What made the Dreyfus Affair significant for Herzl was that this outpouring of hate was not occurring in the reactionary backwaters of Czarist Russia or in the underdeveloped hinterland of the Ottoman Empire, but in the heart of Western Europe. This was Paris: the birthplace of the 1789 Revolution with its expressed commitment to liberté, égalité, fraternité.

Moreover, Herzl saw that antisemitism was not just propagated by the reactionaries, monarchists, and arch-clericalists, but was clearly present among liberals and the left. The pillar of the French enlightenment, Voltaire, had expressed strong anti-Jewish prejudice. So, too, had the founding ideologues of French socialism, Charles Fourier and Pierre-Joseph Proudhon.

From all this, it was clear to Herzl that modernization didn’t necessitate the continued expansion of Jewish emancipation. On the contrary, democratization could also unleash nefarious political forces that would ultimately threaten the physical safety of the Jews.
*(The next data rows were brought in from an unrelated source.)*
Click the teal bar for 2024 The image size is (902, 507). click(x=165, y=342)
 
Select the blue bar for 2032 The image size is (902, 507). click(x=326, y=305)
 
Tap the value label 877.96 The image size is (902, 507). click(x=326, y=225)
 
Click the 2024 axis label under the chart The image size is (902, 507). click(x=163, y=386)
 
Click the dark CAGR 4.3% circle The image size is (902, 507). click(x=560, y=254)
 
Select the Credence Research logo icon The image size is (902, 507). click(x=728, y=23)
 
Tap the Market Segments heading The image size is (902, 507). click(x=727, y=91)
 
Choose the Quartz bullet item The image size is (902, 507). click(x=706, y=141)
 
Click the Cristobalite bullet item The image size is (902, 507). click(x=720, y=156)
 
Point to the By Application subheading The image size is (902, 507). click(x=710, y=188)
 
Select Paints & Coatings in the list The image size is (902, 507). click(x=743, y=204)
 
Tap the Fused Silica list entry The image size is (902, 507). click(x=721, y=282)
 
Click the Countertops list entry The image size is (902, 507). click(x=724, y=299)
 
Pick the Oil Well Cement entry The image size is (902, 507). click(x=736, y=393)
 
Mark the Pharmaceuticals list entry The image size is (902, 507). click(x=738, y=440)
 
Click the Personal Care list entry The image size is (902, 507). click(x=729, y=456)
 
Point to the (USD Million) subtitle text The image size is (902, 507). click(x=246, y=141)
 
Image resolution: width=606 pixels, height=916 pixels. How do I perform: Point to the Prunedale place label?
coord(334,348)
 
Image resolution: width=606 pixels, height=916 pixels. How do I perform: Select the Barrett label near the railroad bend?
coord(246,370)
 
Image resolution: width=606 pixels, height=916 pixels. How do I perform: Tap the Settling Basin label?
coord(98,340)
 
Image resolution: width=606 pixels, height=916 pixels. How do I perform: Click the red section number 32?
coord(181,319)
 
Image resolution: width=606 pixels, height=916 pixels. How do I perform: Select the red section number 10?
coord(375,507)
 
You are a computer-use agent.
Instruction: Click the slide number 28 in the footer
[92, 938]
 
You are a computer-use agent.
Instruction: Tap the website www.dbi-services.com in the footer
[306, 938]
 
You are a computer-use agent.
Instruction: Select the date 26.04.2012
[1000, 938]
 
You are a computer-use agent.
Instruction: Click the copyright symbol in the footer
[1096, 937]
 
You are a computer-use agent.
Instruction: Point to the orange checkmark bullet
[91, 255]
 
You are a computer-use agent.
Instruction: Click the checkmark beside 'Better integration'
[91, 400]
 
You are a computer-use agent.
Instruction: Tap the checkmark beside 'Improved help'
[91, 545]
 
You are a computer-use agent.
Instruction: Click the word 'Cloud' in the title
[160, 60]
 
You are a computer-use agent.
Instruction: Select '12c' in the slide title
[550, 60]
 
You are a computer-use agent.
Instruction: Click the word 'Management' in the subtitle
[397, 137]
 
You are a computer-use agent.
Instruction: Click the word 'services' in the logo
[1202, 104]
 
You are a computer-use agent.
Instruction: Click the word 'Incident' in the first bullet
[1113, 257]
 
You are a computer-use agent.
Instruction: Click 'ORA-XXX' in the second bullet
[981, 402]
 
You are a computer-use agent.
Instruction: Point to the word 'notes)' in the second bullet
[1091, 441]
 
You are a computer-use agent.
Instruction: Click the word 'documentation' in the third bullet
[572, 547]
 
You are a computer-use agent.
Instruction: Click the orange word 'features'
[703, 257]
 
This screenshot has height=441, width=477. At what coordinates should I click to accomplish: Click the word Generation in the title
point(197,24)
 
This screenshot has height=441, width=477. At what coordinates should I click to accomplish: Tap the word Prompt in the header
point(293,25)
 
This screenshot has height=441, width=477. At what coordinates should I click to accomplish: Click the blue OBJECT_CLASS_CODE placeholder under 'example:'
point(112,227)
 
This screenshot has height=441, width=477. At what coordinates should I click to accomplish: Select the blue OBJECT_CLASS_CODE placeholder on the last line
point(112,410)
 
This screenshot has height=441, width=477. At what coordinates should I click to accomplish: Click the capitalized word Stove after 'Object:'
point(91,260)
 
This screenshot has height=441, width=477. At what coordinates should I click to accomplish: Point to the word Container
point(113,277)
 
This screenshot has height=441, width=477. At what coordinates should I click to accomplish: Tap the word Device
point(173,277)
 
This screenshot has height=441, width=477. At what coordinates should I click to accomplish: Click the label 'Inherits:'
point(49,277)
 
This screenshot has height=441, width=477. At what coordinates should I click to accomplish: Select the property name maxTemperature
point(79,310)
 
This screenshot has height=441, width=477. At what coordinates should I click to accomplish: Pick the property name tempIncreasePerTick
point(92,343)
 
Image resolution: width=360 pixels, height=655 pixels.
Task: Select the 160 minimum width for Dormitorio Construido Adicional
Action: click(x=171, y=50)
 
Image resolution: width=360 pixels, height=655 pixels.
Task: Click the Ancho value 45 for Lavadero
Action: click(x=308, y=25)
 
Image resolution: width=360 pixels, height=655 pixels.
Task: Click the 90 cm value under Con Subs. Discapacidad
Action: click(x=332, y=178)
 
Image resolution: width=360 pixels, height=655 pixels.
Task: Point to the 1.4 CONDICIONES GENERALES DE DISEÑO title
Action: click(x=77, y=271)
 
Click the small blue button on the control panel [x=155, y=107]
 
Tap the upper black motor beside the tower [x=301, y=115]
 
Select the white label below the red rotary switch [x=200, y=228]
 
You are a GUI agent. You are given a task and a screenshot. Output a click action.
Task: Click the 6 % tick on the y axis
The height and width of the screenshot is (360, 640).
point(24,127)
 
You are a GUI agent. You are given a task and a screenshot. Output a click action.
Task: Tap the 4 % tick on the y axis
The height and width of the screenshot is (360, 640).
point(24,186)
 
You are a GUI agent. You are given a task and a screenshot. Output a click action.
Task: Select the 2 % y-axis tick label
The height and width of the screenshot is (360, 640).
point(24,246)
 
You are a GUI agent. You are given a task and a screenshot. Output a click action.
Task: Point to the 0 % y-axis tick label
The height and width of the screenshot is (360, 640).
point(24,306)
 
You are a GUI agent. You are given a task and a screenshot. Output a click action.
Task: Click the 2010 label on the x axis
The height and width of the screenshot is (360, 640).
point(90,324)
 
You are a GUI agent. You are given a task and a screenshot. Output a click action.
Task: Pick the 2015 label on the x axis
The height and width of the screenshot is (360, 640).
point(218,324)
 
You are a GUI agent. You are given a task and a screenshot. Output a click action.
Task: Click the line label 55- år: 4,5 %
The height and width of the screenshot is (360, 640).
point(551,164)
In Herzl’s time, French society was divided between those who condemned Dreyfus and the Dreyfusards who proclaimed his innocence. Perhaps the spirit of the latter finds expression today in the fact that the president of the French parliament is Yaël Braun-Pivet, a practicing Jew, and that France’s Prime Minister, Élisabeth Borne, is of Jewish heritage, her father an Auschwitz survivor.

This week, Macron attended a ceremony to commemorate 80 years since the Vél d’Hiv deportation of Jews to the Nazi death camps, stating, “We have not finished with antisemitism, it is still here – stronger and more rampant.” Sadly, Herzl’s conclusions from over a century ago were remarkably prescient.